In de Antwerpse galerie Sofie Van de Velde vindt de bewondering voor de idee Bauhaus –
de nu legendarische kunstacademie opgericht in de lente van 1919 door de Duitse architect
Walter Gropius – steevast een echokamer. Recent kocht de galerie een volledig exemplaar
van Kandinsky’s porfolio. Een belangrijke vondst, want na de Tweede Wereldoorlog werd de
meerderheid van de in beperkte oplage gedrukte bundel uit elkaar gehaald en als aparte
kunstwerken verkocht. Tweehonderddertig kopieën rolden van de persen in het drukatelier
van het Bauhaus. Gedistribueerd door het Berlijnse Propylaën-Verlag waren de eerste
dertig exemplaren bedoeld als zeldzame luxe-edities op Japans papier. De reeks hier in
kwestie is het laatste luxenummer 30, gesigneerd door de meester zelf.

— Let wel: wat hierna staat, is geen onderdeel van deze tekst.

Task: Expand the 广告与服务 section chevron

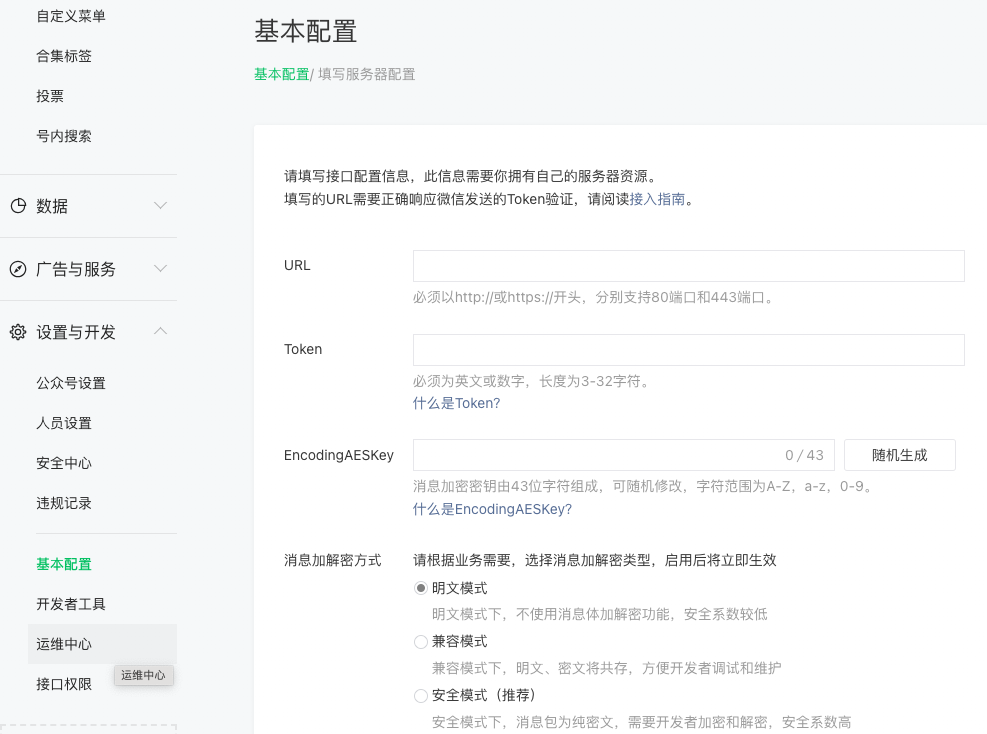Action: tap(161, 268)
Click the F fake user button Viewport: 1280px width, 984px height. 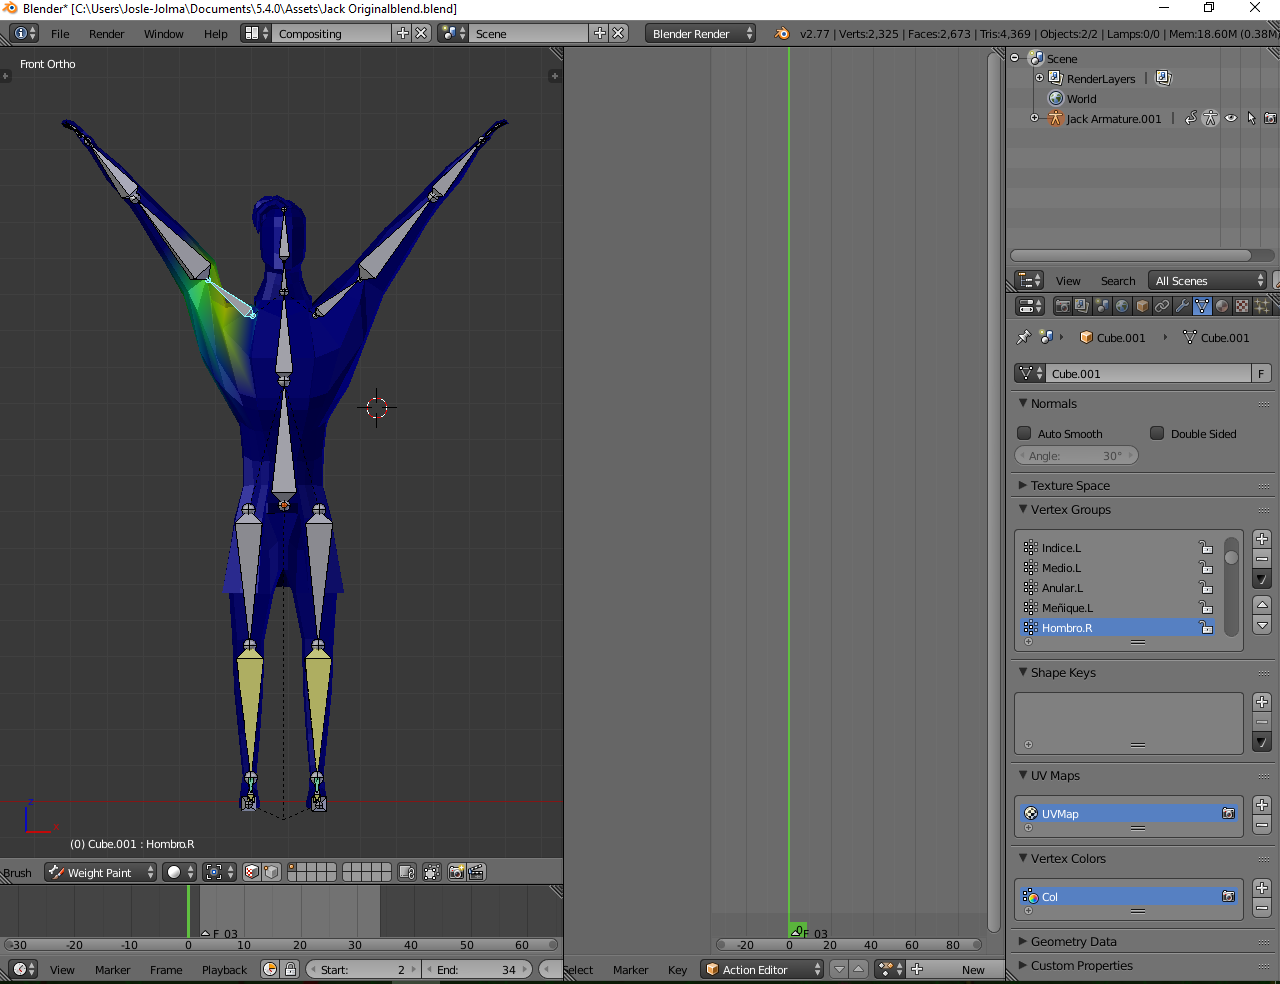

In meerdere opzichten vatten Kandinsky’s Kleine werelden de ziel van wat ooit het Bauhaus
was. Een kerngedachte van de academie zit bijvoorbeeld in de ambitie om met Kandinsky’s
bundel de ambachtelijke druktechnieken op te waarderen als kunstvorm. Over het algemeen
beschouwd als een minderwaardig, vooral reproducerend medium, geloofden Gropius en
Kandinsky in de democratiserende en transformerende kracht van de drukkunst. Onder hun
toezicht werden verschillende technieken in de Bauhausateliers (geïnspireerd op de
middeleeuwse Bauhütte: een soort gilden) gecultiveerd als een motor voor sociale, politieke
en artistieke vernieuwing. Specifiek de veelzijdigheid van het drukkersambacht werd
hoogwaardige artistieke kwaliteiten toegedicht. Zo bestaan Kandinsky’s twaalf prints niet
toevallig uit drie reeksen van vier: vier lithografieën (nrs. I tot IV), vier houtsneden (nrs. V tot
VIII, waarvan nrs. V en VII gecombineerd werden met lithografie) en vier droge naaldetsen
(nrs. IX tot XII).
“De eigenschappen van elke techniek droegen bij aan het uiterlijke karakter van 4
verschillende Kleine werelden ”, verklaart Kandinsky. In zijn invloedrijk essay Punkt und Linie
zu Flache, begonnen in 1922 in Weimar en afgewerkt in Dessau in 1926, gaat hij dieper in
op die specifieke kenmerken van de drie druktechnieken. Droge naaldetsen pasten volgens
Kandinsky perfect bij de nieuwe, naoorlogse wereld, “omdat het in harmonie is met de
huidige atmosfeer van haastigheid”. Bovendien kunnen de etsen bogen op de “precisie” van
de “dunste lijn, die, gezien in het licht van de abstracte kunst een ‘absolute’ klank is onder
de lijnen”. Het lange tijd vergeten medium van de houtsnede werd volgens Kandinsky in het
bijzonder een wijdverspreid “expressiemiddel” van de moderne Duitse kunstenaar. Door het
forse, “vlakmatige” karakter, kon emotie compromisloos worden gecapteerd. De lithografie
was volgens Kandinsky de nieuwste en meest picturale druktechniek. Ze blonk uit in
“flexibiliteit” en de mogelijkheid om te “corrigeren”. “De snelheid van uitvoering,
gecombineerd met de bijna onverwoestbare hardheid van het blok, gaat het best samen
met de ‘geest van onze tijd’”.
In het denken van Kandinsky kon die bewuste Zeitgeist best in beeld worden gevat in een
zogenaamde “compositie”: een gecomponeerd kunstbeeld dat op het eerste gezicht
volledig abstract lijkt. Bij een langere, meer analytische blik geven de composities echter
meer en meer herkenbare objecten prijs. Zo ontvouwen Kandinsky’s Kleine werelden zich
van abstract naar meer figuratief. Het worden mentale cityscapes . Kleine Welten nr. II wordt
bijvoorbeeld een beeld van een haven. Met masten, water, zon en zand. De arabesken
linksonder in compositie nr. VII echoën duidelijk het paard en de ruiter: Kandinsky’s
spirituele symbool voor zijn abstracte kruistocht. Reeds in 1911 galoppeerde hij met enkele
gelijkgestemde Duitse kunstenaars weg van esthetische conventies en zette hij met de
groep Der Blaue Reiter (De Blauwe Ruiter) artistieke koers naar nieuwe werelden, nieuwe
fysieke maar ook visionaire, abstracte ruimtes.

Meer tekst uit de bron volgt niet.